Voilà une vérité que Beigbeder nous jette en pleine figure: l'amour ne dure que trois ans. Un an de passion, un an de tendresse et un an à ouvrir les yeux avant de comprendre que tout est déjà fini, sans raison.
Un livre qui réserve bien des surprises. Et pas celles que l'on croit. Ecriture fluide, récit vivant, construit, entier, honnête. Nous sommes avec Marc, dans sa tête, dans sa vision de la vie, de l'amour, ses doutes, ses interrogations, et pourtant, on ne tourne pas en rond. Beigbeder ne tourne pas en rond. L'amour dure trois ans est son troisième roman. L'évolution dans son univers est certaine, il ne se cache pas de ses influences, il ne ment pas sur ce qu'il est et ment sur tout. Alors pourquoi l'identification fonctionne si bien? Peut-être Beigbeder a-t-il une compréhension du monde inspirée de sa culture et une sensibilité à fleur de peau. Peut-être est-il simplement un passionné, un vrai, avec tout ce que cela comporte d'avantages/inconvenients: il est entier, dans une soif constante d'absolu et des dépressions qui s'en suivent. Il rejette tout ce qui n'est pas vrai et le mensonge de nos vies. Il ne substitue pas un sentiment à un autre (l'ennui ne peut être la tendresse): il remet à plat les définitions flous et interchangeables qui sont donnés aux nombreux sentiments qui entourent le sentiment amoureux. Et il va vous faire douter de vos propres sentiments. Gare à vous si vous vous mentez: vous allez être mis à l'épreuve. Il refuse de femer les yeux sur la réalité de ce qu'il ressent, il refuse d'oublier ce que veut dire aimer. Beigbeder n'est pas un rebelle, Beigbeder est, à n'en pas douter, un romantique.
Extraits et citations:
Au début, tout est beau, même vous. Vous n'en revenez pas d'être aussi amoureux. Chaque jour apporte sa légère cargaison de miracles. Personne sur Terre n'a jamais connu autant de plaisir. Le bonheur existe, et il est simple: c'est un visage. L'univers sourit. Pendan un an, la vie n'est qu'une succession de matins ensoleillés, même l'après-midi quand il neige. Vous écrivez des livres là-dessus. Vous vous mariez, le plus vite possible - pourquoi réfléchir quand on est heureux? Penser rend triste; c'est la vie qui doit l'emporter.

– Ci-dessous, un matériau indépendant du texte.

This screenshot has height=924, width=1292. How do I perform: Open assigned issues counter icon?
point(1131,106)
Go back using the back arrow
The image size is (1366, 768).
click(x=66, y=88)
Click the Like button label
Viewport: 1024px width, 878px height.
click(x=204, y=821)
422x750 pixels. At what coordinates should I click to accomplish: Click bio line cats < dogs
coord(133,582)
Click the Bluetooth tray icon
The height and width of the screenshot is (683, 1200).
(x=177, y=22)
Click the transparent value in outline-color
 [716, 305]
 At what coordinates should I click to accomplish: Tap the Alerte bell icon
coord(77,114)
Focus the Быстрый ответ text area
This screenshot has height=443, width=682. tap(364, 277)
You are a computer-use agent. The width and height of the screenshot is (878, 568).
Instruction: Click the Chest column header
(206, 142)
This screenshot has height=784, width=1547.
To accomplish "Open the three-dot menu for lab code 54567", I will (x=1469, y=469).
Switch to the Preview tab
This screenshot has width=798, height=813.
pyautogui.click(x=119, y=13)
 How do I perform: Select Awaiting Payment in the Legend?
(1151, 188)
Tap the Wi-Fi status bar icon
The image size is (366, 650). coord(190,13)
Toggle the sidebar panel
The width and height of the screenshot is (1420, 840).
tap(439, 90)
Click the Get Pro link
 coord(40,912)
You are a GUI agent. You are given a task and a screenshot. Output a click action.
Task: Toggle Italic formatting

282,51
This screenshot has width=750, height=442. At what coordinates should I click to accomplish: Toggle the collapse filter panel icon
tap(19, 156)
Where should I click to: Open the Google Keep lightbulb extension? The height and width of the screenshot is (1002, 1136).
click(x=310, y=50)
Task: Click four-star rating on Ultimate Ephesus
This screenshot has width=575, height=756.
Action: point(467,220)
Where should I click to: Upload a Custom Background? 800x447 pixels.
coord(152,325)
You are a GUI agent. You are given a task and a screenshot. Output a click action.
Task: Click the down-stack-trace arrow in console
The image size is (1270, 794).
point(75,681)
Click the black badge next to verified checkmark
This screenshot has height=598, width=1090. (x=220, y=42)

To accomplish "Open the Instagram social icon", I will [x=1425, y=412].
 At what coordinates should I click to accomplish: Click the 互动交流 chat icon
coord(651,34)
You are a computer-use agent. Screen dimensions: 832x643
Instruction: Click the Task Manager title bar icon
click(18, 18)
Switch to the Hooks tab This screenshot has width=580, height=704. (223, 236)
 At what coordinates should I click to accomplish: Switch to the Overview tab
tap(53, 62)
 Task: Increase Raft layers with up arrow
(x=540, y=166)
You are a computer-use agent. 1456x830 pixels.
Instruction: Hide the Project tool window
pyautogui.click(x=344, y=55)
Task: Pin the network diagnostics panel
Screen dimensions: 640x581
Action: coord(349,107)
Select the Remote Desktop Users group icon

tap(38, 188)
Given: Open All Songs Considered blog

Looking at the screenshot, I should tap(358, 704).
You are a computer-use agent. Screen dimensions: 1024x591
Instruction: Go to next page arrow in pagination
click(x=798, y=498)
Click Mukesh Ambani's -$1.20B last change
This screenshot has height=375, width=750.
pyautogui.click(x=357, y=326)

La deuxième année, les choses commencent à changer. Vous êtes devenu tendre. Vous êtes fier de la complicité qui s'est établie dans votre couple. Vous comprenez votre femme "à demi-mot"; quelle joie de ne faire qu'un. Dans la rue, on prend votre épouse pour votre soeur: cela vous flatte mais déteint sur vous. Vous faites l'amour de moins en moins souvent et vous croyez que ce n'est pas grave. Vous êtes persuadé que chaque jour solidifie votre amour alors que la fin du monde est pour bientôt. Vous défendez le mariage devant vos copains célibataires qui ne vous reconnaissent plus. Vous-mêmes, êtes-vous sûrs de bien vous reconnaître, quand vous récitez la leçon apprise par coeur, en vous retenant de regarder les demoiselles fraîches qui éclairent la rue?
Alors elles attendent le Prince Charmant, ce concept publicitaire débile qui fabrique des déçues, des futures vieilles filles, des aigries, alors que seul un homme imparfait peut les rendre heureuses.
La seule question en amour, c'est: à partir de quand commence-t-on à mentir?
L'amour est fini quand il n'est plus possible de revenir en arrière. C'est comme ça qu'on s'en rend compte: de l'eau a coulé sous les ponts, l'incompréhension règne; on a rompu sans même s'en apercevoir.
Ma femme m'a rendu la liberté, et voici que je lui en veux. Je lui en veux de me laisser face à moi-même. Je lui en veux de m'autoriser à repartir de zéro. Je lui en veux de m'obliger à prendre mes responsabilités. (...) J'ai souffert d'être enfermé, et maintenant je souffre d'être libre.
Je découvre que pour rester amoureux, il faut une part d'insaisissable en chacun. (...) Surtout, j'ai appris que pour être heureux, il faut avoir été très malheureux. Sans apprentissage de la douleur, le bonheur n'est pas solide.